Em recente entrevista ao Brasil de Fato, o sr. disse que não há um projeto de país no governo Lula, e que os pobres do campo ainda não foram colocados no Orçamento. Por que isso acontece, na sua avaliação, e que medidas precisam ser adotadas no curto prazo?

A vitória da frente ampla com Lula na cabeça foi fundamental para derrotarmos a extrema-direita, fascista e irresponsável.

Porém, isso não foi suficiente para termos uma unidade no governo, em torno da construção de um projeto de país. Um projeto focado em objetivos que orientem todos os ministérios e ações de governo.

Então, apesar da boa vontade do Lula, as políticas públicas não estão chegando nos mais pobres, das periferias e do campo.

Um exemplo: precisamos coordenar medidas que alcancem, de fato, os 70 milhões de trabalhadores que estão na informalidade, criando programas de emprego e renda, com base na reindustrialização do país para produzir em massa os bens de que a população precisa.

Os 4 milhões de camponeses mais pobres também não tiveram nenhuma política pública que enfrente a pobreza. Cada setor popular tem propostas de curto prazo para o governo, mas não têm tido desenvolvimento.

O sr. diz também que os integrantes do Ministério do Desenvolvimento Agrário e do Incra são incompetentes. Mudar essas pessoas, trocando o ministro e a cúpula do órgão, por exemplo, resolveria alguma coisa, se a orientação é do governo em geral?

Qualquer pessoa ou coletivo que ocupa cargos no governo, na iniciativa privada e nos movimentos e não consegue desempenhar a contento as tarefas para resolver as demandas é incompetente.

Nossa crítica não é pessoal. É uma crítica às ações insuficientes do governo. Não houve nenhuma desapropriação. Temos 72 mil famílias acampadas há anos esperando, esperando…

Temos 70 turmas de curso superior do Pronera [Programa Nacional de Educação na Reforma Agrária], que custam R$ 100 milhões e o governo não consegue atender. A Anater [Agência Nacional de Assistência Técnica e Extensão Rural] não recebeu até agora nenhum centavo para Ates [Programas de Assessoria Técnica, Social e Ambiental] nos assentamentos.

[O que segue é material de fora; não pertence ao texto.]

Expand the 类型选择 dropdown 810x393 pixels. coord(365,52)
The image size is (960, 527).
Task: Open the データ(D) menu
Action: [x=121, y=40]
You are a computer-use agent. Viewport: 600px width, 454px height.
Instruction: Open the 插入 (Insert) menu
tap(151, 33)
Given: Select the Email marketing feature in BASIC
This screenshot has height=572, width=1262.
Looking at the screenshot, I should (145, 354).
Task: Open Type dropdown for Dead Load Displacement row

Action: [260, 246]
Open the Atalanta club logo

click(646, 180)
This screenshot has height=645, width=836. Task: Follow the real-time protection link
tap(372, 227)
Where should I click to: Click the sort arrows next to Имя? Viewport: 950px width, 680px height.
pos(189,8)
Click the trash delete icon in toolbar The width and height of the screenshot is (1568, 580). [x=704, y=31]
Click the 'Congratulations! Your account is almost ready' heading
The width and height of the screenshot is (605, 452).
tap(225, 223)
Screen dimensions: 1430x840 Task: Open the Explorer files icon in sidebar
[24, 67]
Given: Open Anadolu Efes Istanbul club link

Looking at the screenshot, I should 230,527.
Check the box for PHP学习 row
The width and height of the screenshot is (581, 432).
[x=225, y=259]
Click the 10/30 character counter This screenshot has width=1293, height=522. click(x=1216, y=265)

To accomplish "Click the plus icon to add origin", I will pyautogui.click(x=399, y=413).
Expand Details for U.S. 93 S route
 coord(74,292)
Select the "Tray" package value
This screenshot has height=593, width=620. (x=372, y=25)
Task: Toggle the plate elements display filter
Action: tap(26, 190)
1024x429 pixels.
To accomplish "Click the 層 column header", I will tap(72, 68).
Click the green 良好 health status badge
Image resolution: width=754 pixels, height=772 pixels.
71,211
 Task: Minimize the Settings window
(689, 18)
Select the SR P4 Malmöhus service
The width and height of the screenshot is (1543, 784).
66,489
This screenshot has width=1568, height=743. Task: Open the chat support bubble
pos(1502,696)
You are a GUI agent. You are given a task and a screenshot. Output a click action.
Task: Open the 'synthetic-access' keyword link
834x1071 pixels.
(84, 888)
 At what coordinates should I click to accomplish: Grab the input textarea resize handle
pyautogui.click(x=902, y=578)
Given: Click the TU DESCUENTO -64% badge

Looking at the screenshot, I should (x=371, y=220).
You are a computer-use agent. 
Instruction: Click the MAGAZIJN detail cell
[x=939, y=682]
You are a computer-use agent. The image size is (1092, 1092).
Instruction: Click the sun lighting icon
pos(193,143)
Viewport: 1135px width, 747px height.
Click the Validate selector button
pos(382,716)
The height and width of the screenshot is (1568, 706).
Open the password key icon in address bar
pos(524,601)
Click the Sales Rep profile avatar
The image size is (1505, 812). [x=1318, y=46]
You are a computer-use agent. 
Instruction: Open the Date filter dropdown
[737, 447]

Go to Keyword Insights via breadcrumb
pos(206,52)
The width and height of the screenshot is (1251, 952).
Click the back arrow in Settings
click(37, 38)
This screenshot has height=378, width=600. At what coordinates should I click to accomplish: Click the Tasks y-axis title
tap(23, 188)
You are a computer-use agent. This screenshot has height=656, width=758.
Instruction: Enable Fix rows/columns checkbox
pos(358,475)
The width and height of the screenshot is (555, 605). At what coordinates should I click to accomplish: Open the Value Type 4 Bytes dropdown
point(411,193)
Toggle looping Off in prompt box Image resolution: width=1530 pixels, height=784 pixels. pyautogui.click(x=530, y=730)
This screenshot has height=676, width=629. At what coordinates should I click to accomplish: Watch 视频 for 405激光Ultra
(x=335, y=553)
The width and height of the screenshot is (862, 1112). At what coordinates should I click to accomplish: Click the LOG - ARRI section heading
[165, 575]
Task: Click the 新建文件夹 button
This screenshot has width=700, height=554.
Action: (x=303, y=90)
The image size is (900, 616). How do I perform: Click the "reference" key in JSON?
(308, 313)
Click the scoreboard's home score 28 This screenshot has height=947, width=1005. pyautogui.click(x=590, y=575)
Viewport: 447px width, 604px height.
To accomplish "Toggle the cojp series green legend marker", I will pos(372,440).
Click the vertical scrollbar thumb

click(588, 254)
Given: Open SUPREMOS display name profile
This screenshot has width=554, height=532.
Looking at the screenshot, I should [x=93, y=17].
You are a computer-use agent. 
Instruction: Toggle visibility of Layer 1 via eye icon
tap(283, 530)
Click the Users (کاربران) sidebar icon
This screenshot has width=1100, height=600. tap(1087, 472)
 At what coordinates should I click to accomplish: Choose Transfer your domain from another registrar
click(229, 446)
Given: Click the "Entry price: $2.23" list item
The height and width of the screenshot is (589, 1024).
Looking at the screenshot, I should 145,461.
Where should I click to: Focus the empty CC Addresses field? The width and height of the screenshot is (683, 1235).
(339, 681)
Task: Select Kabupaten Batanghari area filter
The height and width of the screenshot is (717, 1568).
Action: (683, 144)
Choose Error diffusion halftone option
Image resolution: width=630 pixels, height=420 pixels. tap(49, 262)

Não houve recursos para a moradia para atender às necessidades dos assentados. O PAA [Programa de Aquisição de Alimentos] tem sido insuficiente. São algumas das deficiências. A atuação das superintendências do MDA e do Incra nos estados é, no mínimo, vergonhosa.

É um governo que destinou mais de R$ 30 bilhões neste ano em desoneração fiscal para grandes empresas —até de agrotóxicos— multinacionais e agronegócio. Não pode dizer que não tem recursos para os pobres.

Nós temos programada uma reunião de trabalho com o presidente Lula para revisar os acordos que fizemos em ampla reunião dia 14 de agosto na Granja do Torto para que ele saiba o que está acontecendo e nos ajude a resolver. A impressão que temos é que, em geral, os ministros não falam a verdade para o presidente.

O ministro Paulo Teixeira (Desenvolvimento Agrário) disse recentemente em entrevista à Folha que aposta num pacote de medidas nesse final de ano que envolve compra e adjudicação de terras e mais recursos para assistência técnica de assentados. Como o sr. avalia essas promessas?

Faz dois anos que eles falam em “pacotes”. Anunciaram a tal “prateleira de terras” e tantas outras promessas embaladas como presente de Natal.

Um pequeno exemplo. O ministro fez ato público em São Paulo para anunciar o curso de Administração Rural pelo Pronera na UFSCAR [Universidade Federal de São Carlos] há seis meses. O curso não tem um centavo. E a UFSCAR não quer começar. Então, não bastam mais propaganda, retórica, eventos e atos no Palácio. Nós queremos medidas concretas que solucionem problemas reais. E os problemas, quando não resolvidos, só se agravam.